Some time after she separated, she was (for three years) involved with a man who treated her casually though she loved him. He has another woman that he seems more involved with. So her role was sort of a 'back door' romance. As she tired of this, we met on a dating website and have enjoyed each other's company. She still occasionally has lunch with this guy but says she has little interest in him. I believe he's trying t re-establish what they had. She doesn't want that and does not see him changing.

 

We are both busy personally and professionally. She has two grown children and a grandson and she does a lot of babysitting for her grandson. I have three children (17, 15, 12) that are with me alternate weeks. Like anyone our ages (she is 54, I am 58) we have lifelong friends that we want to see. Both of us have demanding jobs that involve travel and sometimes long hours. So time is at a premium for both of us.

 

While I'm trying to stay casual about all this, I am falling for this woman. She on the other hand seems ready enough to have a relationship but vows that she will never remarry. She seems suspect of going beyond where we are. I don't think that will be enough for me. I have been seeing several women but have winnowed that down in favor of spending time with her when we can make it work.

**Data to use**.

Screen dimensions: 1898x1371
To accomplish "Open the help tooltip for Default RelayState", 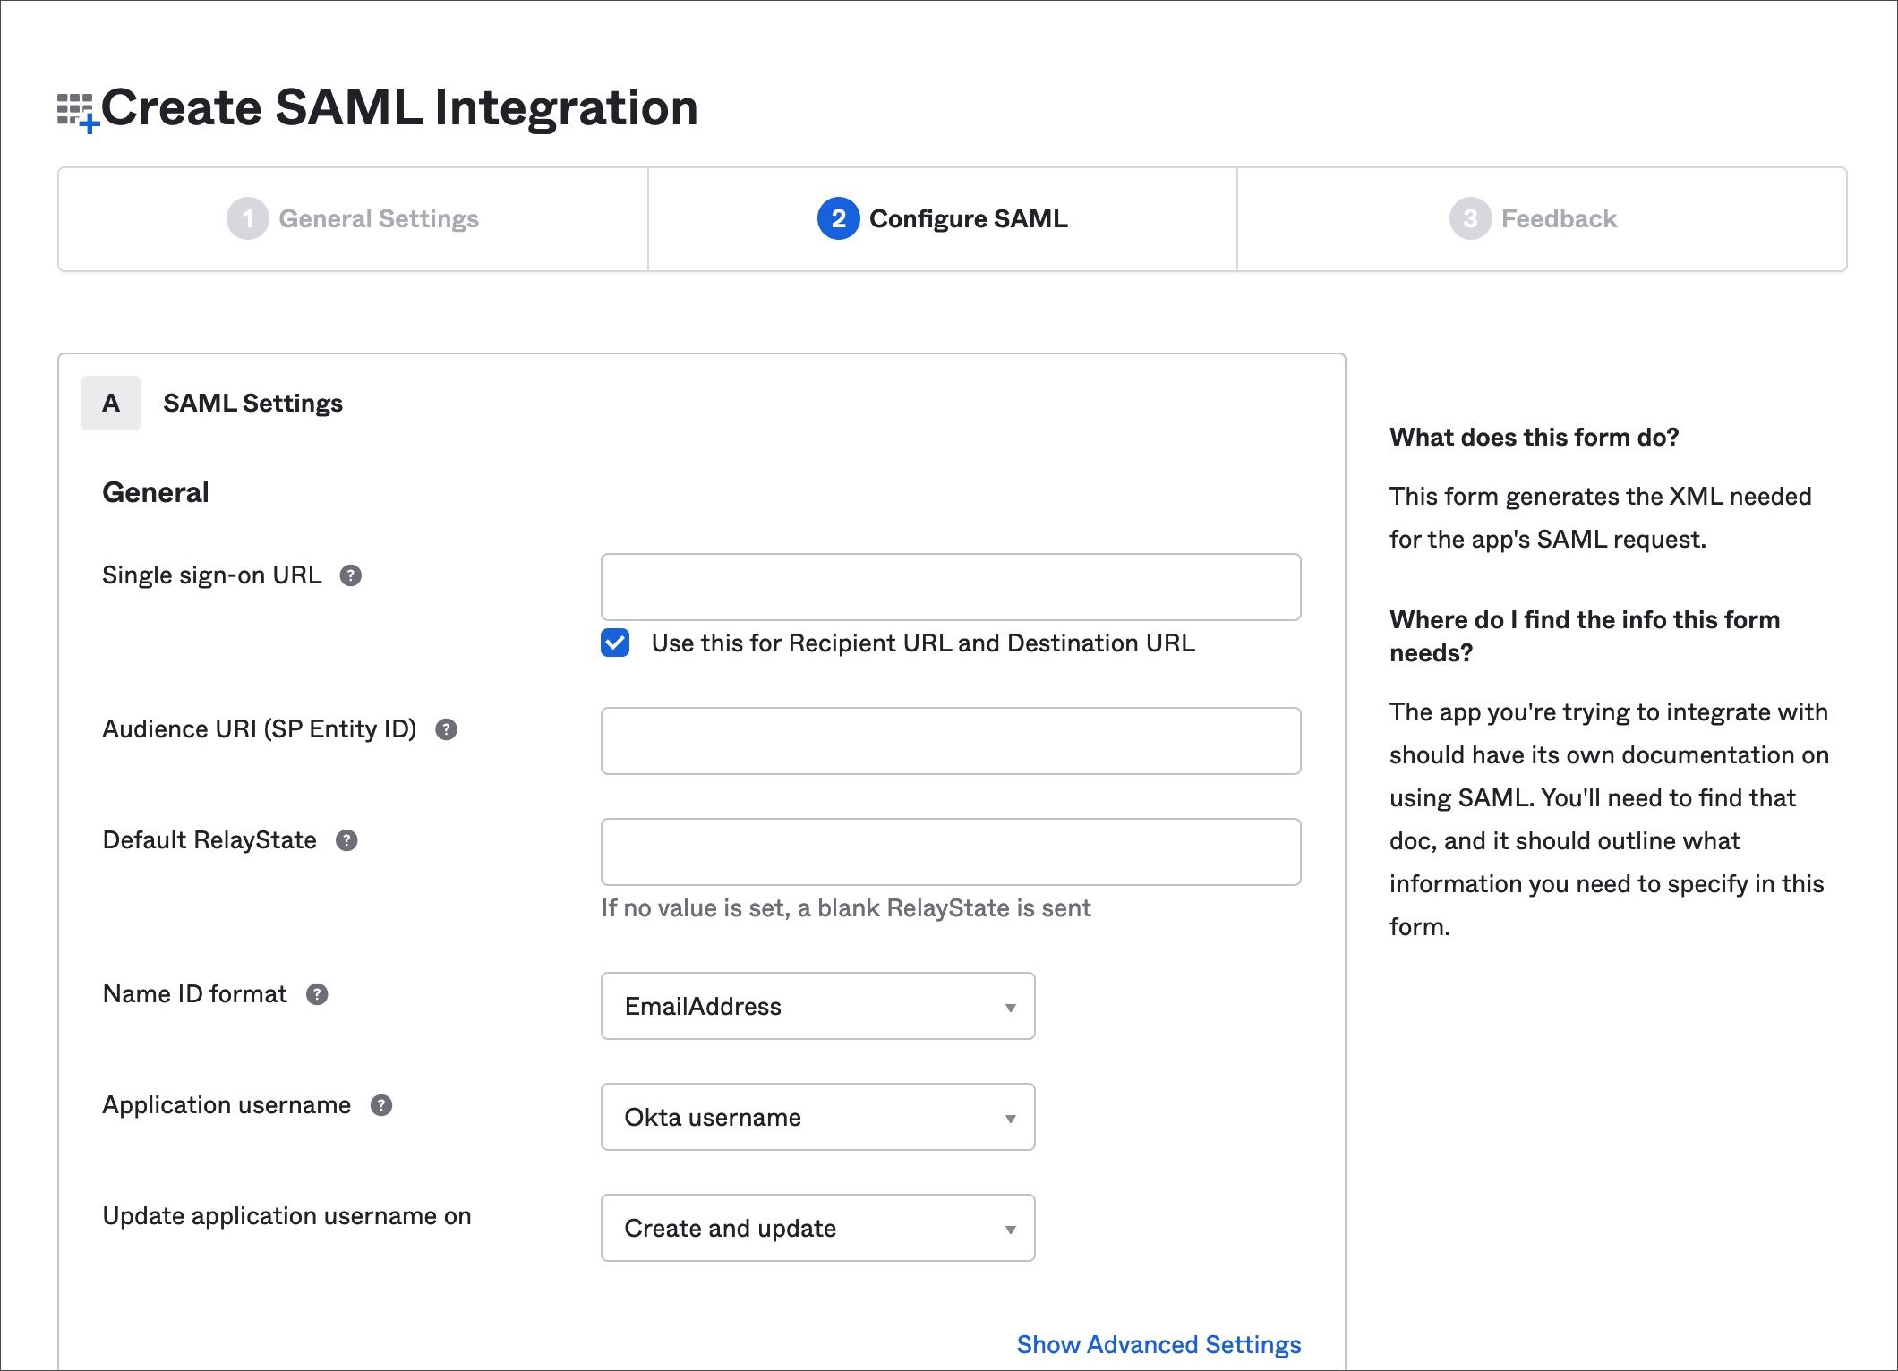I will click(346, 840).
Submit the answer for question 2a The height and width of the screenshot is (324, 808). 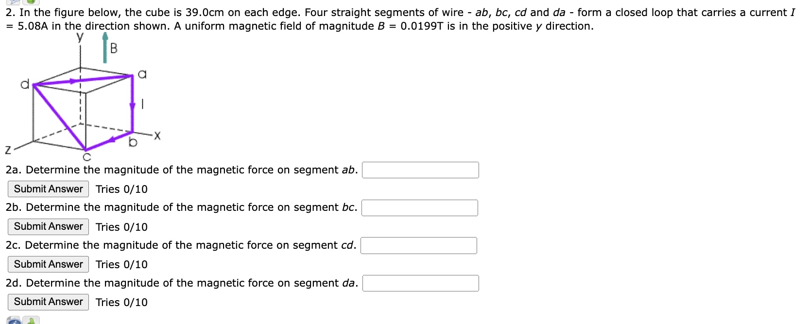(48, 189)

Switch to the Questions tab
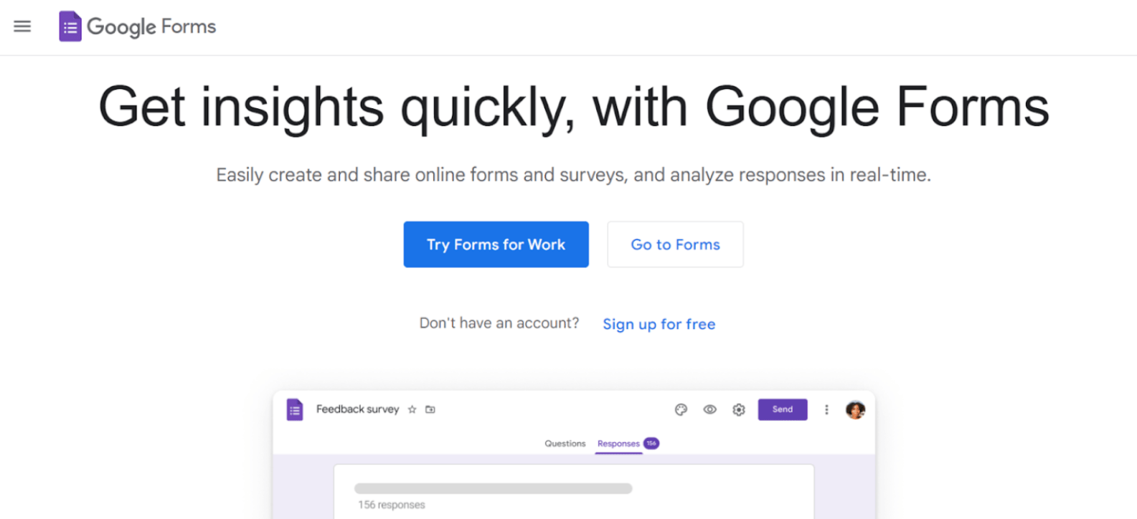click(565, 444)

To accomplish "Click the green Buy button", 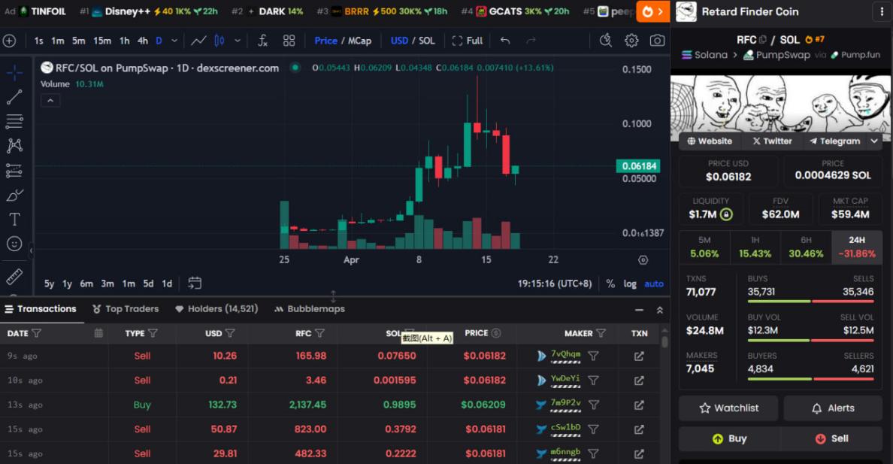I will point(728,438).
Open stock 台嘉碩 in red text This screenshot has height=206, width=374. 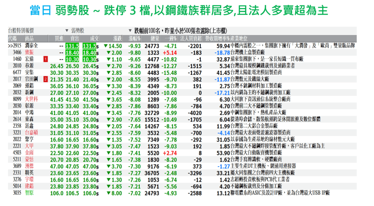(31, 132)
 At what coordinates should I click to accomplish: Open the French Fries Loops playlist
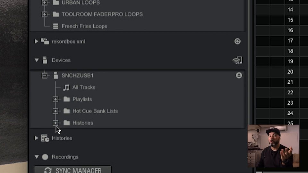tap(84, 26)
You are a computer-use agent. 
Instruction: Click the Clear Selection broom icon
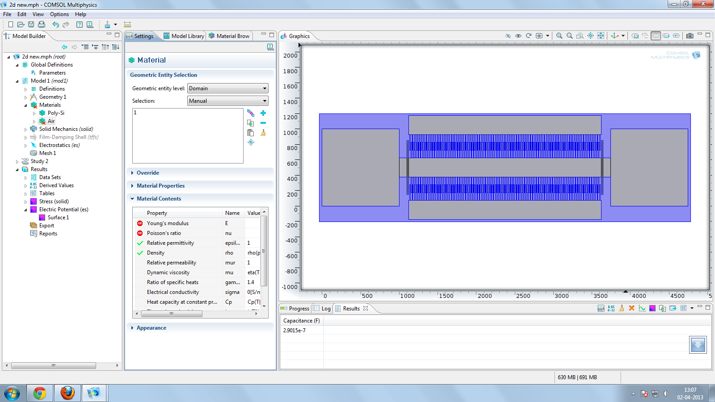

**Written request A**. In the passage about the relationship, what ages does it give for the two people?
**Written request B**. Put the entries from the line containing "You are a computer-use agent." through the end of the entries into a numbered list, skipping blank lines and leaving out the pictures.

**Task answer A**. She is 54, and the writer is 58.

**Task answer B**.
1. You are a computer-use agent. 
2. Instruction: Click the Clear Selection broom icon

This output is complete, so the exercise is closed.